_WHAT THE TASK REQUIRES:_ In the passage on visitor rules near Las Vegas, what does Lee Canyon Ski Resort require because of COVID restrictions?
╭─ DOCUMENT SEGMENT
LaPrade added there are several rules visitors may not be aware of, especially when it comes to fire restrictions. “We find visitors violating the year-long fire restriction order,” he said, referencing an order that states campfires are not allowed within one mile of homes in Kyle Canyon, Lee Canyon, Cold Creek, Mountain Springs, Trout Canyon, Lovell Canyon, and Coal Springs.
Rules about controlled substances also cause confusion for visitors to federal lands in a state where adult personal use of cannabis is allowed in non-public places. “Possession of marijuana is still prohibited on National Forest System Lands in any amount,” explained LaPrade.
Considering the novelty of snow in the desert, it is understandable visitors would want to venture the short distance from Las Vegas to experience the gifts provided by this forested island in the desert.
For those specifically interested in playing in snow, Lee Canyon Ski Resort typically makes snow during the winter months. Especially during high traffic times, Ski Resort visitors are reminded to keep a copy of passes or online reservations handy to show law enforcement officers monitoring traffic. Also, due to COVID restrictions, parking reservations are required at the resort.
╰─
╭─ SUPPLIED RECORDS
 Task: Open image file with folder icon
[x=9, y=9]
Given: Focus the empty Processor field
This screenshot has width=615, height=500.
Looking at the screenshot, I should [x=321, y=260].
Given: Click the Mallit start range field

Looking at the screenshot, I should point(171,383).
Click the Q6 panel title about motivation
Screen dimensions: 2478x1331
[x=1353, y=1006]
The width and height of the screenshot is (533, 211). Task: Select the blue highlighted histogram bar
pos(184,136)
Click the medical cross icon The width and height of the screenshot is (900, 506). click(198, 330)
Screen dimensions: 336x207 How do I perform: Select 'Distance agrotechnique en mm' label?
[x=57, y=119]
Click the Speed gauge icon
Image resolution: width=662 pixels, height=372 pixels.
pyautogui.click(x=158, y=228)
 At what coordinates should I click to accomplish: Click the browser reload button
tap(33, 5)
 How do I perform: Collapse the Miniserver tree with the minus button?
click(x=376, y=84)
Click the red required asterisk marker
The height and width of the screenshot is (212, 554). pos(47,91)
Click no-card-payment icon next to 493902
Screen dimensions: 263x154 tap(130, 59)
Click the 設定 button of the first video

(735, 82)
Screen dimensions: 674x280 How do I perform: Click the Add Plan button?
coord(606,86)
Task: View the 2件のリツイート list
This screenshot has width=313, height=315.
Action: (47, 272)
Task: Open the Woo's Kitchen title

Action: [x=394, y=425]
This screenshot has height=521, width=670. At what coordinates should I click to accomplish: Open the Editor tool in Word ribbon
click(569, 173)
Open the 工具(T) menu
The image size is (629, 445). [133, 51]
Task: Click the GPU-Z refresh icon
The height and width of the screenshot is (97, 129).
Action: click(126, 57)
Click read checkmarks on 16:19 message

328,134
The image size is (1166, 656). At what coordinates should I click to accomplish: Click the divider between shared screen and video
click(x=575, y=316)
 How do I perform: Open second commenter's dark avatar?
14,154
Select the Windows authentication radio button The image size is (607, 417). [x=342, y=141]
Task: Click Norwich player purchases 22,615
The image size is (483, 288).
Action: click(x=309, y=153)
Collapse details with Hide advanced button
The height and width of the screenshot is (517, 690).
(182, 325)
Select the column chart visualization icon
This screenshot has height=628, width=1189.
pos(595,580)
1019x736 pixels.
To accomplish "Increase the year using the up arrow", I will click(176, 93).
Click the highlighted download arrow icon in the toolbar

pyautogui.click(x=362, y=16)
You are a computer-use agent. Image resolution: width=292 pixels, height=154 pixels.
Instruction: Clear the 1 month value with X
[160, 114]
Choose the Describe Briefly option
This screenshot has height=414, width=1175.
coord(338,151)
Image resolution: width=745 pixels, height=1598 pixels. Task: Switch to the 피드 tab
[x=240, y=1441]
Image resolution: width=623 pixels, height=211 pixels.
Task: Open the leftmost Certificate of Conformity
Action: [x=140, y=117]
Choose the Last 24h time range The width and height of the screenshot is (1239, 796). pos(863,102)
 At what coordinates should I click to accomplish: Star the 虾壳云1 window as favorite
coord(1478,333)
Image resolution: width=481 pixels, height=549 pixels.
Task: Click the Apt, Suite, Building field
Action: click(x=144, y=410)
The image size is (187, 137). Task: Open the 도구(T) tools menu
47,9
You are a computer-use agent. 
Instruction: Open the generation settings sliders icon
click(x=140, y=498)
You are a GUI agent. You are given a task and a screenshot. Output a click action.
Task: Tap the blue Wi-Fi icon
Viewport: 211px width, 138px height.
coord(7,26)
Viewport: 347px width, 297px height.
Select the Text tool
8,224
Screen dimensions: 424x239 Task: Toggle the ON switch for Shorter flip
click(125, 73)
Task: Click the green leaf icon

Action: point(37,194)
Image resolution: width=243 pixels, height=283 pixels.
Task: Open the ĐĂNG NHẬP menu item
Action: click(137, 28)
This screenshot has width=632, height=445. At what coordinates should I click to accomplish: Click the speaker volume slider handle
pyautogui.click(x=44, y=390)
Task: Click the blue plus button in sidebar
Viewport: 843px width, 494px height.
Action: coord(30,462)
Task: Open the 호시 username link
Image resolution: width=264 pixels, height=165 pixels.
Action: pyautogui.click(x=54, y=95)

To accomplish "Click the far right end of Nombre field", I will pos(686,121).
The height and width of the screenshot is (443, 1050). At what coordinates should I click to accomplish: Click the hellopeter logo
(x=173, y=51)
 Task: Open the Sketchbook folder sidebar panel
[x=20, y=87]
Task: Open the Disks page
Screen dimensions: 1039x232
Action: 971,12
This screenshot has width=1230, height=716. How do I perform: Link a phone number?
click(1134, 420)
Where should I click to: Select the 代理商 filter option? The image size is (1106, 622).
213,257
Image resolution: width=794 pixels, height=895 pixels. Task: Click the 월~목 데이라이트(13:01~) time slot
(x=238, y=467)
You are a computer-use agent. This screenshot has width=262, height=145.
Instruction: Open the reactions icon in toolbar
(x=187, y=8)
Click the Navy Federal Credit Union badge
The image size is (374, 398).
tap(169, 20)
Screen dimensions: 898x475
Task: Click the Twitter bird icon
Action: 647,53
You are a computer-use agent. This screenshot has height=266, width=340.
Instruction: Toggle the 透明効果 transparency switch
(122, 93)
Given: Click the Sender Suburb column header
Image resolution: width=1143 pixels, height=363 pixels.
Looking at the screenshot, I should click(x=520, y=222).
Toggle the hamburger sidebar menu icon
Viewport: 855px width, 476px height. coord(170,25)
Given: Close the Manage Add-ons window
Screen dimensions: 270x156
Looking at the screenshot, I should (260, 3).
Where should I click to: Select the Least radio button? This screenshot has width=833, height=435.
╰─
_ANSWER SPACE:_ Parking reservations.